Dear Chairman Rogers and Members of the Committee on Appropriations,

R Street Institute is a free-market think tank focused on a pragmatic approach to public policy challenges. As advocates of limited, effective government who are deeply concerned about the public-health hazards of cigarette smoking, we urge you to support the amendment offered by Rep. Tom Cole, R-Okla. to the FY 2017 Agriculture Appropriations bill. This amendment would change the predicate date for tobacco-derived products in order to preserve a friendly and competitive environment for safer alternatives, like electronic cigarettes.

There is no question that cigarette smoking presents a real threat to public health. But research clearly indicates that some forms of tobacco and nicotine products are less harmful than others.
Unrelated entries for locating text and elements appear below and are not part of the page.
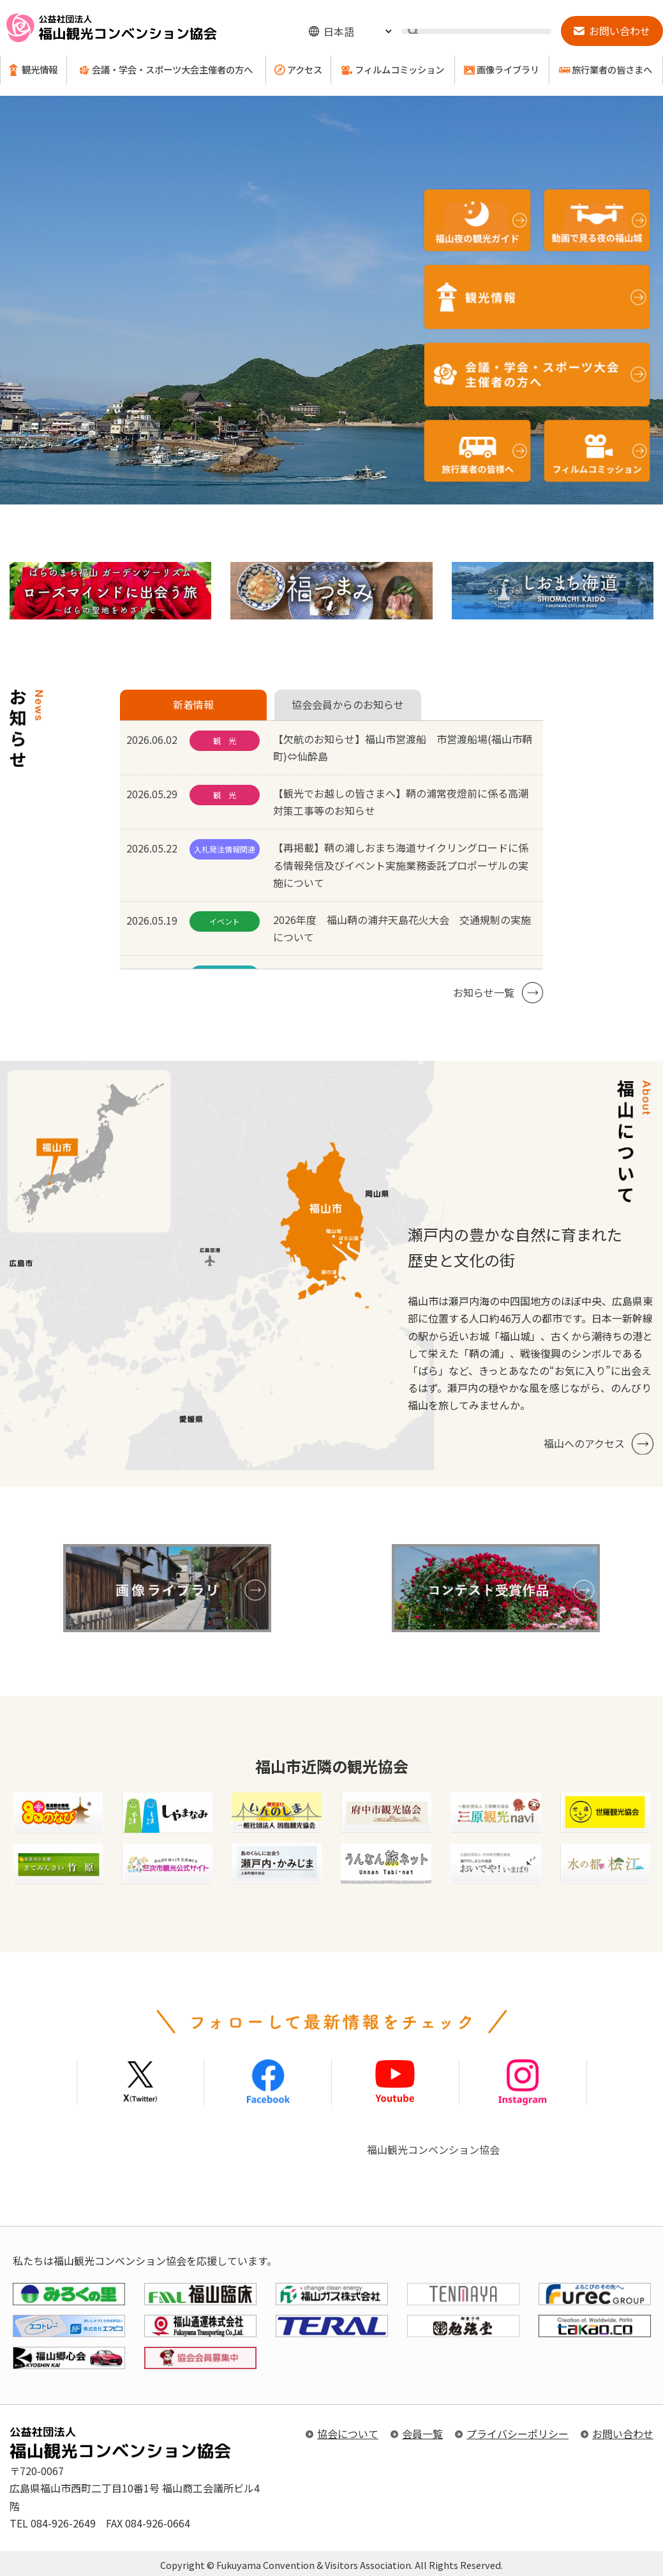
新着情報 (193, 704)
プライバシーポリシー (517, 2433)
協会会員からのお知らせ (348, 704)
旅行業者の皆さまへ (612, 70)
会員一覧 (422, 2433)
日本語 (339, 31)
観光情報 (39, 70)
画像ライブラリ (508, 70)
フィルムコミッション (399, 70)
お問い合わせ (622, 2433)
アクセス (304, 70)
E-cigarettes and related vapor products contain nicotine extracted from tobacco, but have no combustion, no tobacco and no tar. Although no form of nicotine delivery can be considered risk-free, research has shown that e-cigs present less than 5 percent of the health risks posed by cigarettes and are relied upon by thousands of Americans as a tool to help them quit smoking.

Without congressional action, the e-cigarette market will be effectively wiped out. Under current Food and Drug Administration (FDA) regulations, all tobacco or tobacco-related products entering the market after the established predicate date of Feb. 15, 2007 must undergo an extensive and costly approval process unless they can establish “substantial equivalence” to existing products grandfathered in before the predicate date.
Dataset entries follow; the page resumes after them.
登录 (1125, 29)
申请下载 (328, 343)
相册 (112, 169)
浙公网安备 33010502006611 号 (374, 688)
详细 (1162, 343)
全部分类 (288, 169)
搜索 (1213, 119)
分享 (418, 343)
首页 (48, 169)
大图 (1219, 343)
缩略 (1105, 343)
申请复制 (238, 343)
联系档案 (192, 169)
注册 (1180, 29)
Since virtually all electronic cigarette and vapor products entered the market after this deeming date, if the FDA’s current regulatory approach is implemented, producers would be required to submit expensive and burdensome applications for every single product. In order to preserve the products already on the market and allow continued innovation in the vapor-product industry, it is essential that Congress act to amend the predicate date. If not, millions of consumers across the country will be denied the option to use these safer alternatives. From the perspective of both public health and basic logic, we should be doing everything we can to steer smokers away from combustible tobacco and toward lower-risk alternatives—not enforcing an arbitrary regulatory regime that privileges the deadliest forms of nicotine delivery.

Opponents of e-cigarettes claim that the products will attract nonsmoking teens to nicotine addiction. Yet research shows that almost no e-cigarette users transition from vaping to cigarette smoking. Nearly all vapor-product use is by smokers and former smokers who use them as an alternative to combustible tobacco or as a steppingstone to quit nicotine consumption altogether.
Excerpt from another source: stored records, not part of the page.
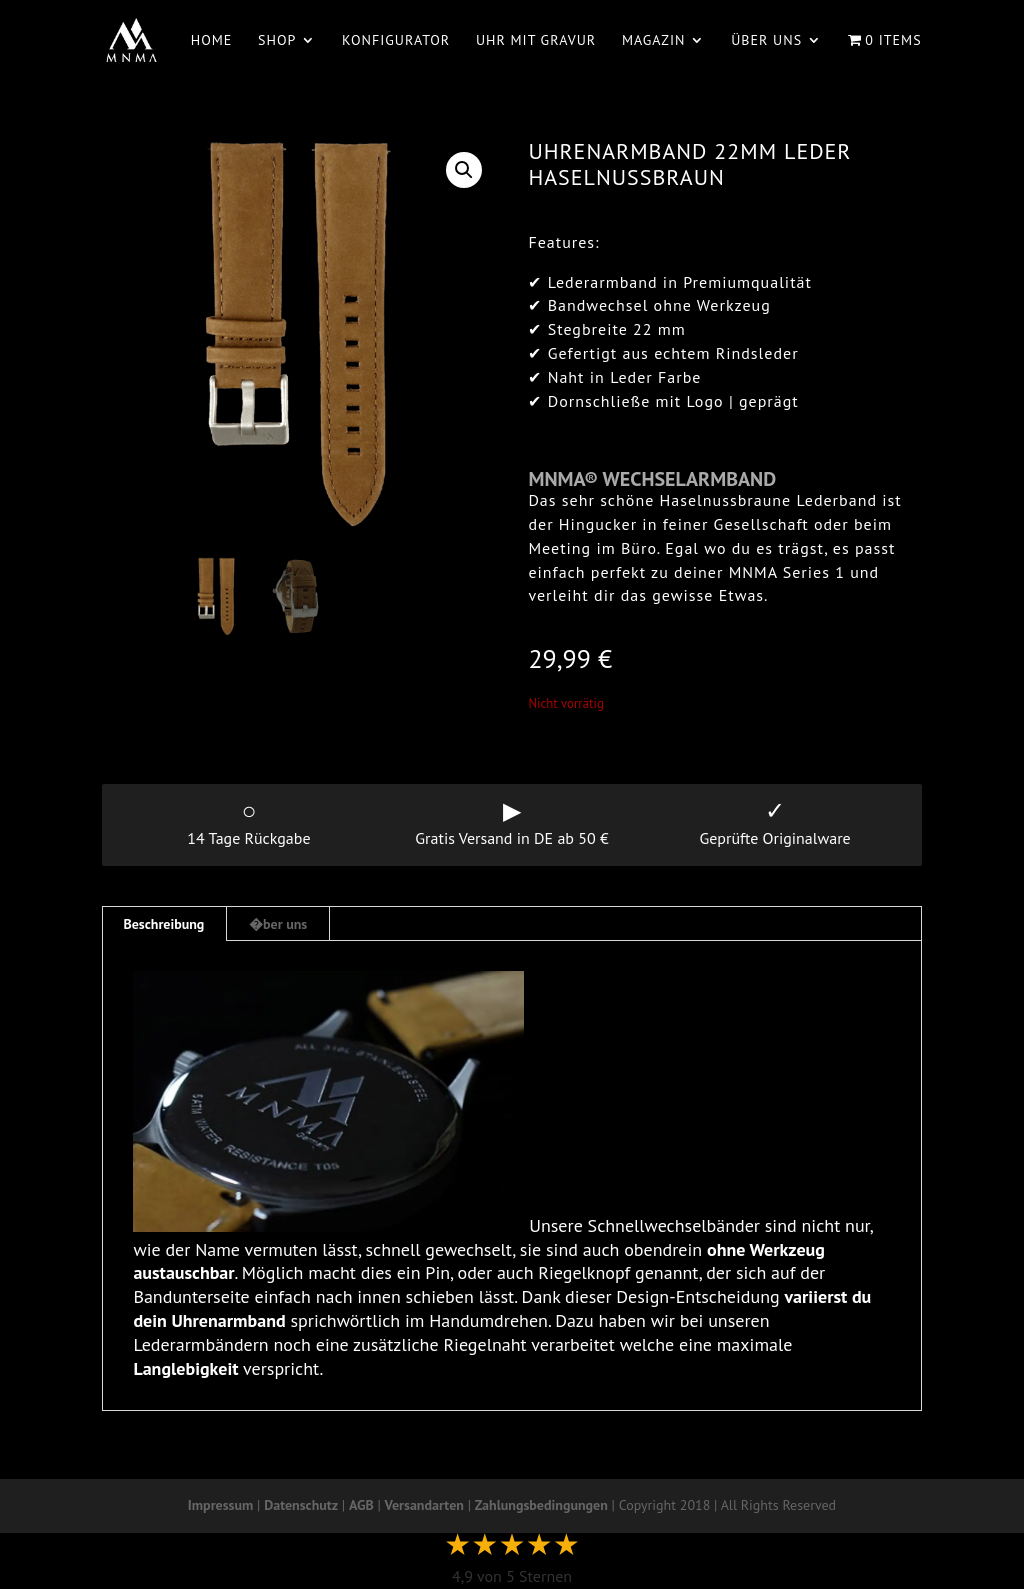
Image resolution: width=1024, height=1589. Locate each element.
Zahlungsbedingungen (541, 1505)
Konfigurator (396, 41)
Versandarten (424, 1505)
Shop (277, 41)
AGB (361, 1505)
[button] (464, 170)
It’s also important to note that amending the predicate date does not prevent the FDA from regulating electronic cigarettes in a wide range of ways to prevent teen use and ensure consumer safety. The FDA will still retain full authority to issue marketing restrictions, labeling requirements and other regulations to ensure standards in the vapor-product industry. In addition to moving the predicate date, the proposal also contains a number of new requirements designed to strengthen the FDA’s oversight and alleviate concerns about children accessing the products.

Amending the predicate date is a simple fix that will save electronic cigarettes from being wiped out through arbitrary regulations. From a public-health perspective, the case to preserve consumer access to vapor products as a lower-risk alternative to smoking is indisputable. Please act to push back the deeming date for tobacco and tobacco-related products to ensure that smokers and former smokers have access to life-saving nicotine-delivery alternatives.